══ Supplied text
On January 20, 2014, the United States and the EU suspended sanctions that prohibited the purchase of Iranian petrochemical products and trade with Iran using gold or other precious metals.
The United States also suspended sanctions on Iran’s auto industry and allowed for the supply of spare parts for civilian aircraft and installation services for the necessary repairs. On April 4, 2014 Boeing Co. announced that it received a license from the U.S. Department of the Treasury that will allow it to export spare aircraft parts.
Sanctions relief also targeted Iran’s oil sector. A December 2011 U.S. law required countries to stop importing oil from Iran unless granted a six-month waiver by the United States. Failure to comply would result in exclusion from the U.S. financial system. The waivers were renewable if countries continued to reduce their oil imports from Iran.
By the time of the November 24 agreement, Iran’s oil exports were limited to six countries: China, Japan, South Korea, India, Turkey and Taiwan. In total, this amounted to approximately 1 million barrels per day by mid-2013, roughly one-third of what Iran exported in mid-2011.
Under the November 24 agreement, the United States suspended its requirement that countries continually reduce their oil imports from Iran and froze Iran’s export levels at the November 2013 levels.
In addition, the agreement enabled the repatriation of frozen Iranian revenue held abroad. Provisions that went into effect in 2013 prevented Iran from transferring oil payments back to Iran and required that the money only be used for trade between the country holding the funds and Iran. This has resulted in billions of dollars of Iranian oil revenues being held in foreign banks. The money was repatriated to Iran over the course of the first-phase agreement. Some of the payments were tied to the completion of Iranian actions, such as completion of the dilution of uranium enriched to 20 percent.
════
══ Dataset section
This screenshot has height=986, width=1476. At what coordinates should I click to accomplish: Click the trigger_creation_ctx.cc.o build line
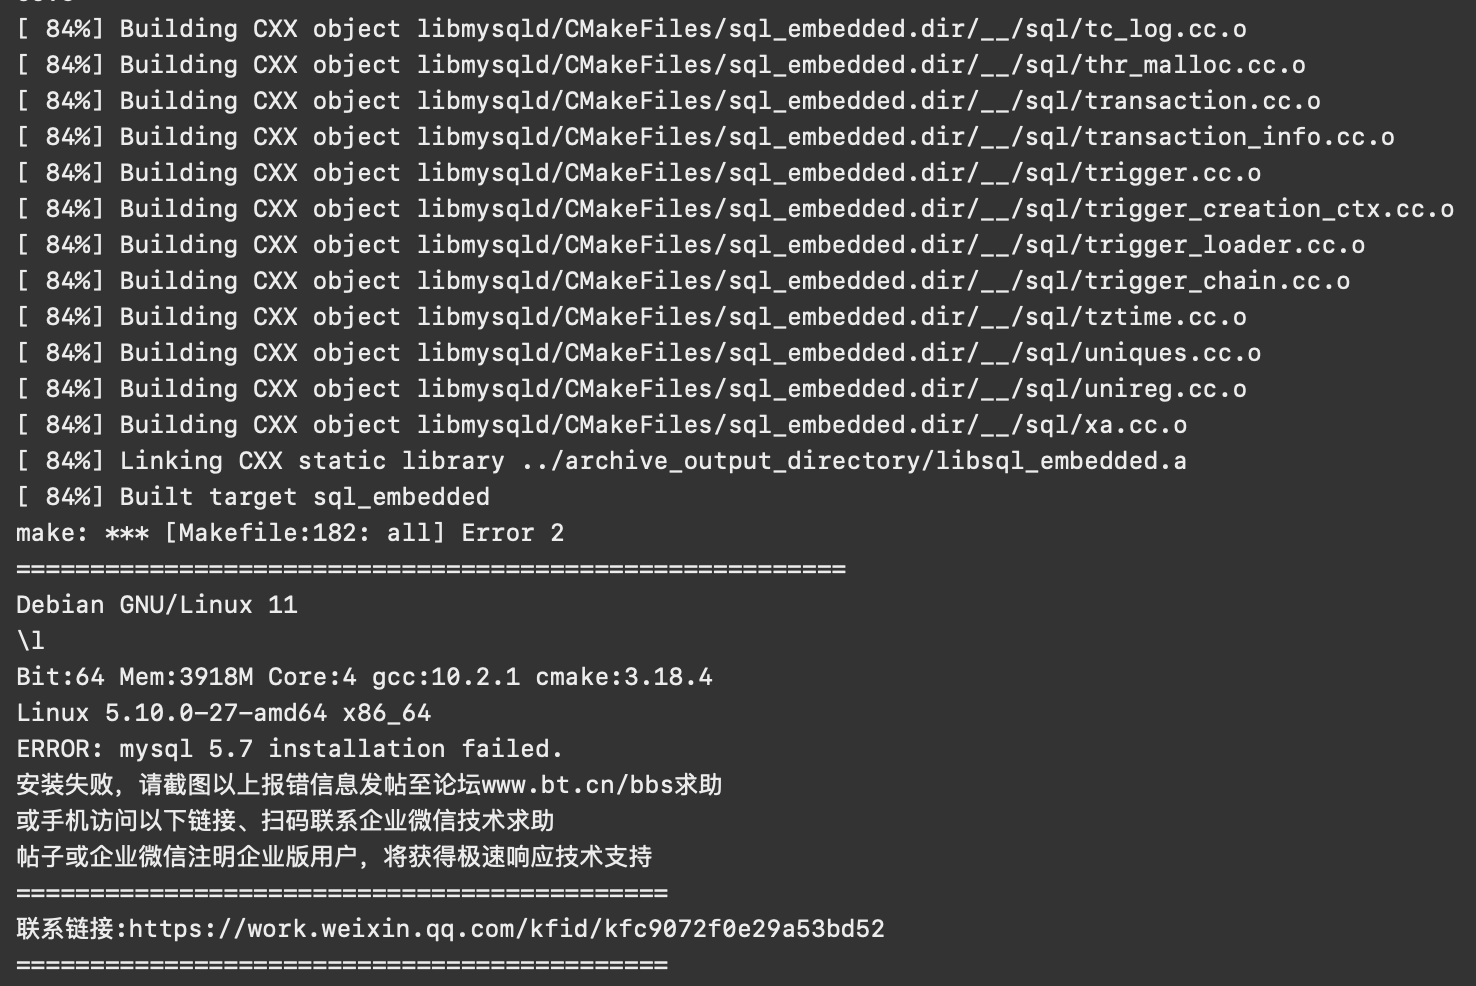pyautogui.click(x=735, y=209)
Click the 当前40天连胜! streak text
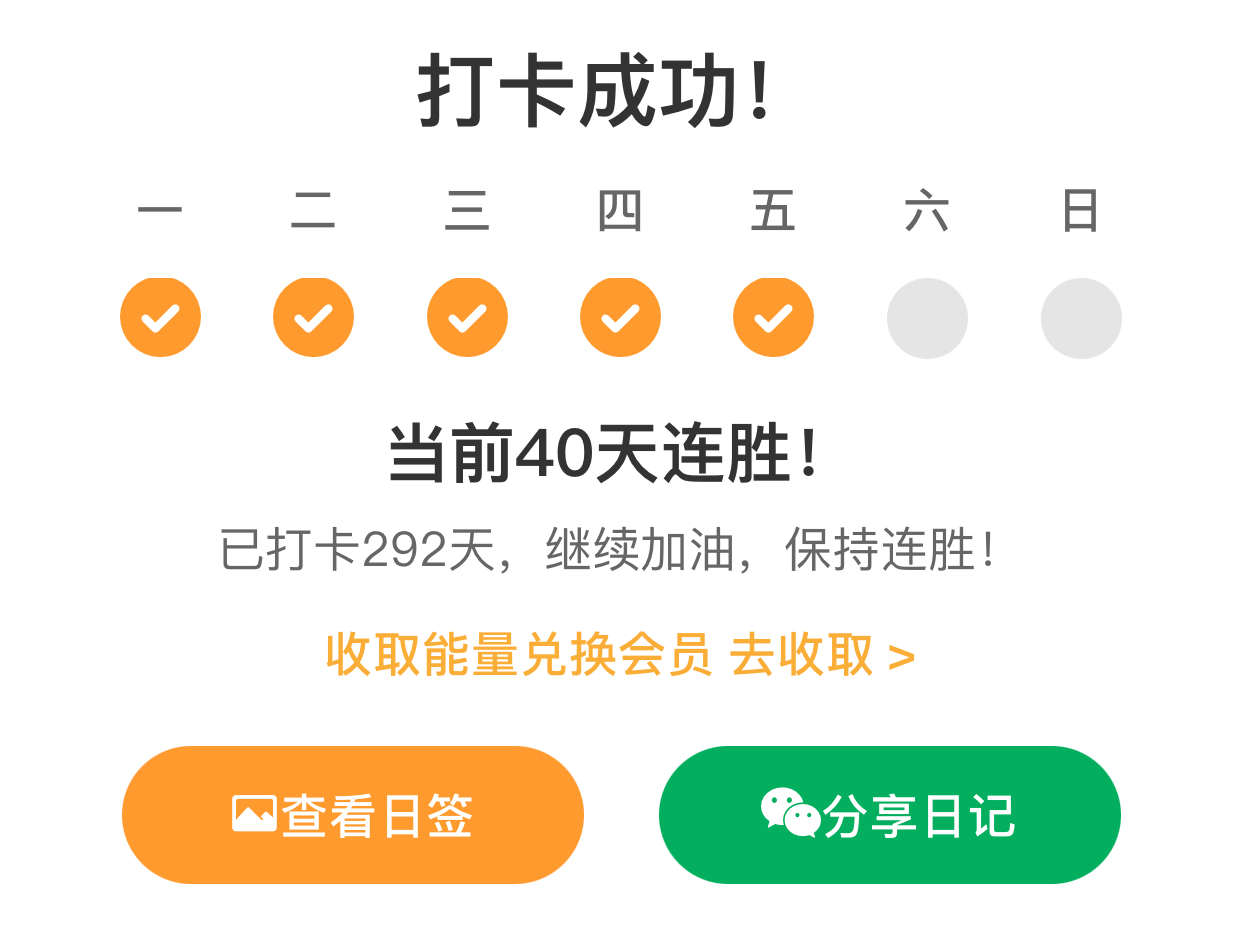 coord(605,454)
════
_Action item 1_
Based on the text about sanctions relief for Iran, decide whether each statement agrees with it. Answer yes or no for each, and quote the deciding words exactly. (a) The United States suspended sanctions on Iran's auto industry. (b) By mid-2013, Iran's oil exports were about half of what it exported in mid-2011. (c) The November 24 agreement froze Iran's export levels at the November 2013 levels.
_Action item 2_
Pick up the text about sanctions relief for Iran after its last sentence and keep writing.

_Your response 1_
(a) Yes: "The United States also suspended sanctions on Iran’s auto industry"
(b) No: "roughly one-third of what Iran exported in mid-2011"
(c) Yes: "froze Iran’s export levels at the November 2013 levels"

_Your response 2_
The first-phase agreement established a financial channel to facilitate humanitarian trade using the oil revenues held abroad. This channel was designed to allow for the purchase of food, medicine, and medical products and to pay for Iran’s UN obligations and tuition for Iranian students abroad.
The EU announced on January 20 a 10-fold increase in the authorizations for non-sanctioned trade with Iran.
Over the course of the implementation of the Joint Plan of Action, the IAEA issued monthly reports assessing Iran’s compliance with the nuclear elements of the interim deal. This included tracking the progress of dilution and conversion of Iran’s uranium enriched to 20 percent, and the conversion of the uranium gas enriched to 3.5 percent that was produced over the duration of the agreement. The agency also tracked implementation of the additional commitments made in July 2014 and November 2014 when the talks were extended.
U.S. Secretary of State John Kerry noted at the November 24, 2014 extension announcement that Iran had complied with all of its obligations under the final deal.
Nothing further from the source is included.